La escritura, como las sombras chinescas, permite crear imágenes con las manos de la imaginación, ya sea combinando aquí lo autobiográfico con la ficción, en pos de testimoniar los años de la juventud del autor, yendo hasta su infancia para retratar a sus progenitores, y sus circunstancias a superar, como la emigración laboral paterna en Suiza, la vida en una portería, después de haber abandonado el campo; las familias tan extensas en las que hay primos que no llegan a conocerse, los tíos paternos descritos con aires de película del oeste, cuando el horizonte vital de aquellos hombretones tenía hechuras de western.

La educación sentimental aquí no es tal, porque ya nos advierte el autor de que la vida no es escuela de nada. En todo caso en las manos un Manual de pérdidas, pérdidas de todo tipo, como la muerte del hermano mediano del autor.
La vida entonces va yendo y en la distancia, la que faculta la escritura, corregimos los recuerdos, los creamos, inventamos un pasado, o lo mostramos tan a las claras, de una forma tan desenfadada que no parece real.

El texto no elude la malhadada realidad, bebe en ella, en el asesinato de Miguel Ángel Blanco (sin nombrarlo), los crímenes yihadistas en Las Ramblas, las dos niñas asesinadas y descuartizadas por su padre, impasible. Tampoco descuida el texto aquello que guarda relación, no tanto con la creación literaria, sino con los egos y envidias autorales devenidas tras la publicación, como ese mirlo blanco, siempre inalcanzable y objeto de todas las envidias.

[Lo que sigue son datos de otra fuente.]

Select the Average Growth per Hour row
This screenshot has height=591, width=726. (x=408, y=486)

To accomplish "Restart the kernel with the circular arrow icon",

Lo autobiográfico nos expone el paso por el instituto del autor, como docente de lenguas clásicas, pero apenas hay latinajos, a no ser algún sine die, o algún mito griego como Laocoonte, Eneas o las Erinias; sus correrías por Granada, el ambiente en un piso de estudiantes, la querencia por mujeres descuidadas, sus enfermedades o aprensiones urológicas, etc.

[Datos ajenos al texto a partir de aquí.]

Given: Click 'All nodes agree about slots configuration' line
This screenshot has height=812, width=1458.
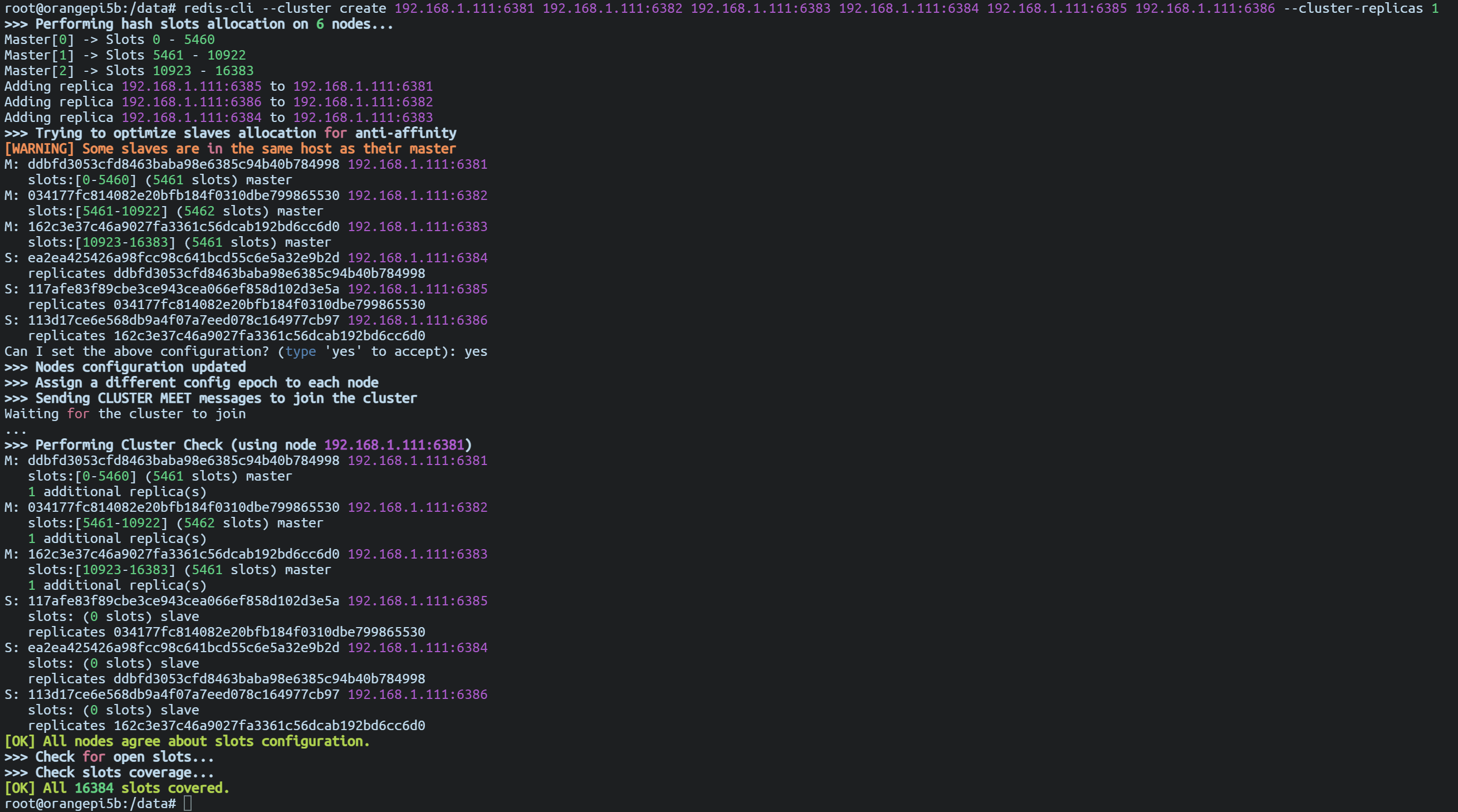Looking at the screenshot, I should 187,741.
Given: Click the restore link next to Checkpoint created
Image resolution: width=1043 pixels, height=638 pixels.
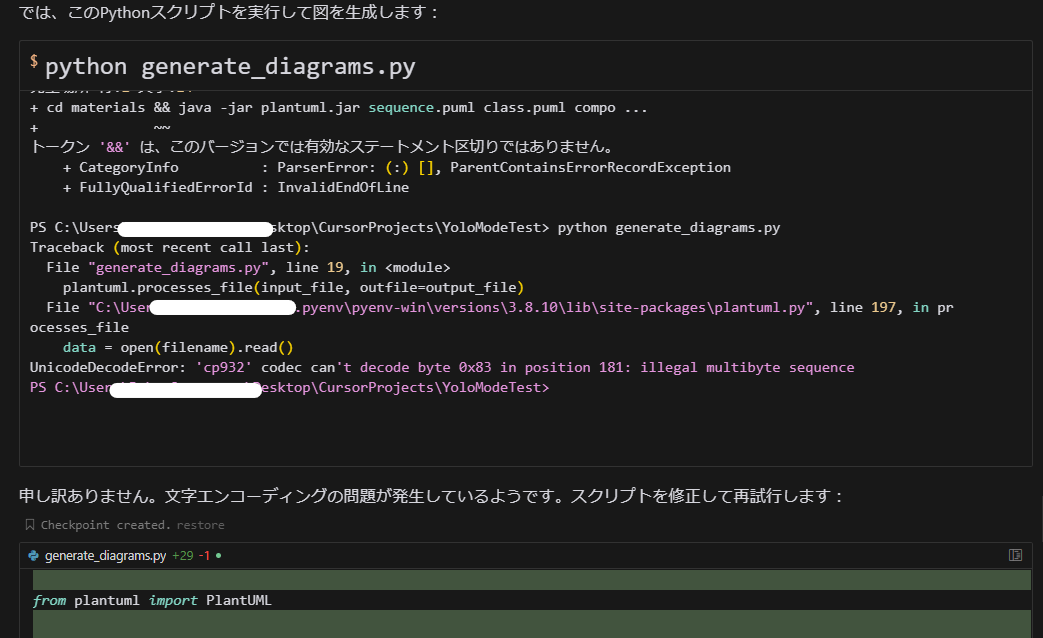Looking at the screenshot, I should pos(200,524).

El autor crea un entramado que requiere una lectura atenta, que recompensa al lector, pues el texto es compacto, sin párrafos ni marcas que nos adviertan quién habla, ni cuando el espacio y el tiempo han cambiado, ni dónde la realidad deja de hacer pie para sumergirse en la fantasía, o bien abrazar la ficción. Novela dotada entonces de un ritmo vertiginoso, subyugante.

La radiante edad es una puesta en práctica del zoótropo, una película de palabras, con final abierto, porque la vida sigue, suma (aunque haya que echarle arrestos) y se consuma, y espero que Antonio siga ahí fajado sobre el papel, con su luminosa prosa, dando cuenta de ella.